**Provided information**
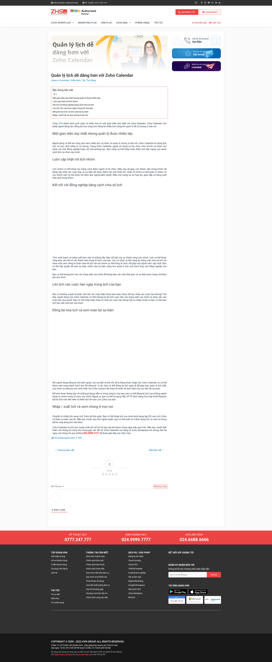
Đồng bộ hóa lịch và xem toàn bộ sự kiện (70, 112)
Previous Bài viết (64, 450)
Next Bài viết (156, 450)
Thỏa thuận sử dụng (95, 581)
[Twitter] (209, 2)
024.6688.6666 (194, 539)
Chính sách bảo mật (95, 560)
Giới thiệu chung (58, 556)
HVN (84, 641)
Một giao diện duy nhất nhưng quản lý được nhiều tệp (76, 98)
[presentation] (72, 23)
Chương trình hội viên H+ (97, 593)
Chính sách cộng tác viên (97, 597)
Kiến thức (76, 80)
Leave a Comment (60, 80)
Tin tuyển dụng (57, 602)
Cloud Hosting (134, 560)
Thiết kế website (135, 569)
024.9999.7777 (136, 539)
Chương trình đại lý (59, 569)
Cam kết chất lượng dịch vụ (98, 585)
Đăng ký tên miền (135, 556)
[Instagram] (205, 2)
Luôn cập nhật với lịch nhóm (65, 101)
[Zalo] (220, 2)
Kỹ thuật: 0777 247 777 (95, 3)
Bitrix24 (131, 597)
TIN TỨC (158, 22)
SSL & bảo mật (134, 577)
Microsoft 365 (134, 589)
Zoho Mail (122, 22)
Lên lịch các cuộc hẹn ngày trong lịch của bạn (73, 108)
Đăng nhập (162, 486)
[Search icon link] (196, 3)
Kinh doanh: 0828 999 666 (65, 3)
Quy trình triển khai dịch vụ (97, 573)
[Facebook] (201, 2)
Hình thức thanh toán (95, 556)
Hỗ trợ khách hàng (59, 560)
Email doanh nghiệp (137, 573)
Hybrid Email (142, 22)
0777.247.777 (78, 539)
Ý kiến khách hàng (59, 564)
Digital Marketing (135, 581)
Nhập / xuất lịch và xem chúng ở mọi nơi (70, 115)
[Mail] (196, 53)
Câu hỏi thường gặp (94, 589)
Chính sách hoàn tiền (95, 569)
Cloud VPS (133, 564)
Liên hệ (54, 573)
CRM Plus (106, 22)
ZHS (61, 123)
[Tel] (196, 40)
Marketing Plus (87, 22)
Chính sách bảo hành (95, 564)
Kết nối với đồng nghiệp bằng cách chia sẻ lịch (73, 105)
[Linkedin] (216, 2)
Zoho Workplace (61, 22)
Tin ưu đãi (55, 594)
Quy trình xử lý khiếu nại (96, 577)
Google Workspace (136, 585)
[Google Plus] (212, 2)
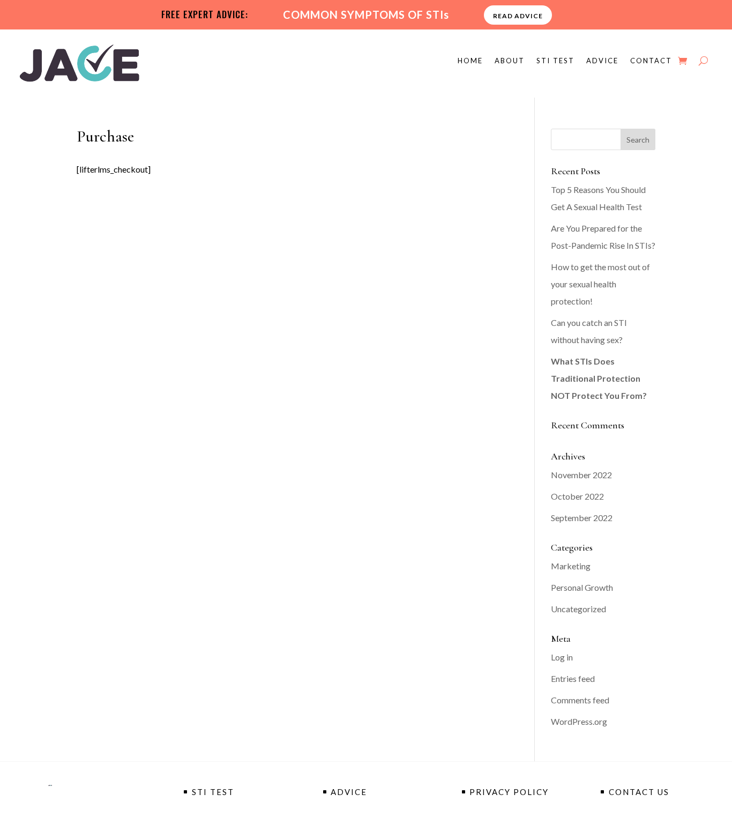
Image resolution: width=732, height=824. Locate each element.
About (510, 61)
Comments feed (580, 700)
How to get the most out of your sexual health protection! (600, 284)
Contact (651, 61)
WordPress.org (579, 721)
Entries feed (573, 678)
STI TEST (555, 61)
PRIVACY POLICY (509, 792)
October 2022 (577, 496)
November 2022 (581, 475)
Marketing (571, 566)
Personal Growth (582, 587)
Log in (562, 657)
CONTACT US (639, 792)
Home (470, 61)
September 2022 (582, 518)
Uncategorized (578, 609)
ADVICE (602, 61)
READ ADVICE (518, 16)
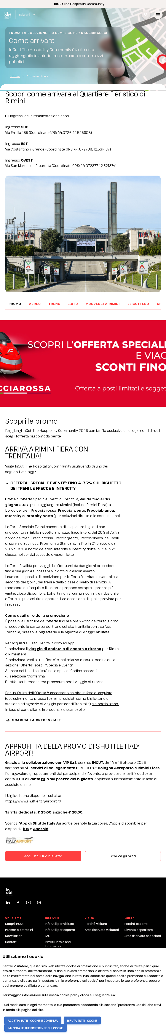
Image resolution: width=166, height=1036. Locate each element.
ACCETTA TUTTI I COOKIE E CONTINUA (33, 1020)
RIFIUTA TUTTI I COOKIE (82, 1020)
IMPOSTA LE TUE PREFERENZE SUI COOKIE (35, 1028)
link (113, 995)
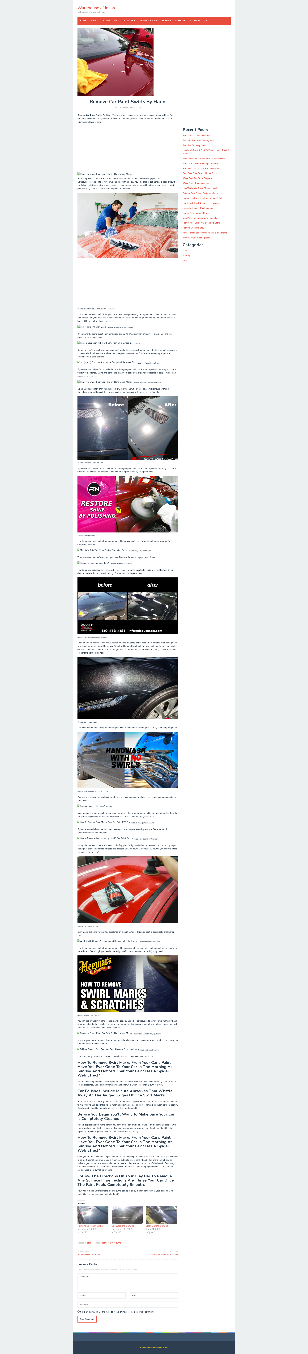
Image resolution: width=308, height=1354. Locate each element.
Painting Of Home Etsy (193, 227)
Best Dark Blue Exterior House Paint (200, 173)
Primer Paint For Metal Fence (196, 212)
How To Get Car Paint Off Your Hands (200, 188)
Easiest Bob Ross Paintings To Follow (200, 163)
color (185, 250)
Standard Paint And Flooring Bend (198, 140)
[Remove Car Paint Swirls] (92, 1215)
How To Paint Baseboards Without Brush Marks (205, 232)
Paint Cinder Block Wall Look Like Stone (201, 222)
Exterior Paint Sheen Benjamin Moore (200, 193)
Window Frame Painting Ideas (196, 237)
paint (89, 1242)
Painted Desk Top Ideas (88, 1253)
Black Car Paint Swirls (157, 1225)
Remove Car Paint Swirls (90, 1225)
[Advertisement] (127, 148)
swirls (118, 1242)
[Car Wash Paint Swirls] (127, 1215)
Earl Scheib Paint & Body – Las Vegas (201, 202)
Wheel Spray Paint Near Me (196, 183)
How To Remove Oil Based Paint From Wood (204, 158)
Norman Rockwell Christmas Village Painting (203, 197)
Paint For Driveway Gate (194, 145)
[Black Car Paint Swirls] (161, 1215)
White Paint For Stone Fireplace (197, 178)
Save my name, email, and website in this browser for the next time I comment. (117, 1311)
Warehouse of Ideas (96, 8)
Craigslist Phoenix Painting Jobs (198, 207)
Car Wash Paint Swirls (123, 1225)
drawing (186, 255)
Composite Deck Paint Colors (164, 1253)
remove (111, 1242)
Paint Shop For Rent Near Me (196, 135)
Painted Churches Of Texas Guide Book (201, 168)
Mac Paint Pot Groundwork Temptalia (200, 217)
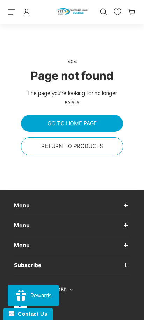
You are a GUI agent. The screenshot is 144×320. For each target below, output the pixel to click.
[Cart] (131, 12)
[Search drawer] (103, 12)
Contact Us (30, 314)
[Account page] (27, 12)
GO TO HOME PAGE (72, 123)
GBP (62, 289)
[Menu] (13, 12)
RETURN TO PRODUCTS (72, 146)
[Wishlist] (117, 12)
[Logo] (72, 12)
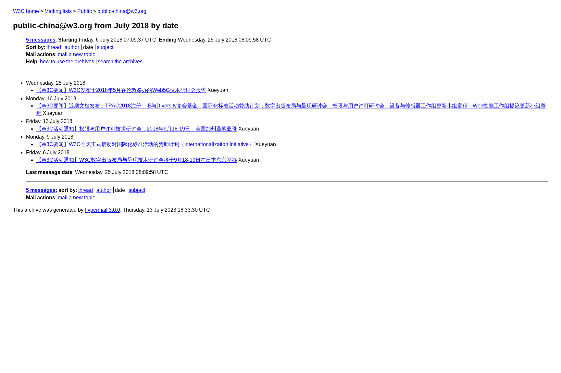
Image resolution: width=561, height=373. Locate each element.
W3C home (26, 11)
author (72, 47)
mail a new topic (76, 54)
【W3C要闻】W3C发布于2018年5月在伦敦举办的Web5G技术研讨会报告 (121, 90)
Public (84, 11)
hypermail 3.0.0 (102, 210)
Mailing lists (58, 11)
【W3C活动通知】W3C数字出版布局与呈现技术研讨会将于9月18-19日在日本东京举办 (136, 160)
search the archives (120, 61)
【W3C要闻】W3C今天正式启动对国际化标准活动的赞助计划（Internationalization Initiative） (145, 144)
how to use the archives (67, 61)
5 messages (41, 40)
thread (53, 47)
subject (105, 47)
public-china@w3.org (121, 11)
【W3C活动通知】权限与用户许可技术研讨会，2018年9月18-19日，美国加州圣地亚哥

**Exercise goal**
Reproduce verbatim the items between the lines holding "READ ADVICE (518, 16)" and "Craigslist Phoenix Painting Jobs (198, 207)", inclusive. Leave the pictures out of your copy.

**Output below**
READ ADVICE (518, 16)
Image resolution: width=166, height=1036. Locate each element.
ACCETTA TUTTI I COOKIE E CONTINUA (33, 1020)
RIFIUTA TUTTI I COOKIE (82, 1020)
IMPOSTA LE TUE PREFERENZE SUI COOKIE (35, 1028)
link (113, 995)
Image resolution: width=308, height=1354. Locate each element.
Painting Of Home Etsy (193, 227)
Best Dark Blue Exterior House Paint (200, 173)
Primer Paint For Metal Fence (196, 212)
How To Get Car Paint Off Your Hands (200, 188)
Easiest Bob Ross Paintings To Follow (200, 163)
color (185, 250)
Standard Paint And Flooring Bend (198, 140)
[Remove Car Paint Swirls] (92, 1215)
How To Paint Baseboards Without Brush Marks (205, 232)
Paint Cinder Block Wall Look Like Stone (201, 222)
Exterior Paint Sheen Benjamin Moore (200, 193)
Window Frame Painting Ideas (196, 237)
paint (89, 1242)
Painted Desk Top Ideas (88, 1253)
Black Car Paint Swirls (157, 1225)
Remove Car Paint Swirls (90, 1225)
[Advertisement] (127, 148)
swirls (118, 1242)
[Car Wash Paint Swirls] (127, 1215)
Earl Scheib Paint & Body – Las Vegas (201, 202)
Wheel Spray Paint Near Me (196, 183)
How To Remove Oil Based Paint From Wood (204, 158)
Norman Rockwell Christmas Village Painting (203, 197)
Paint For Driveway Gate (194, 145)
[Black Car Paint Swirls] (161, 1215)
White Paint For Stone Fireplace (197, 178)
Save my name, email, and website in this browser for the next time I comment. (117, 1311)
Warehouse of Ideas (96, 8)
Craigslist Phoenix Painting Jobs (198, 207)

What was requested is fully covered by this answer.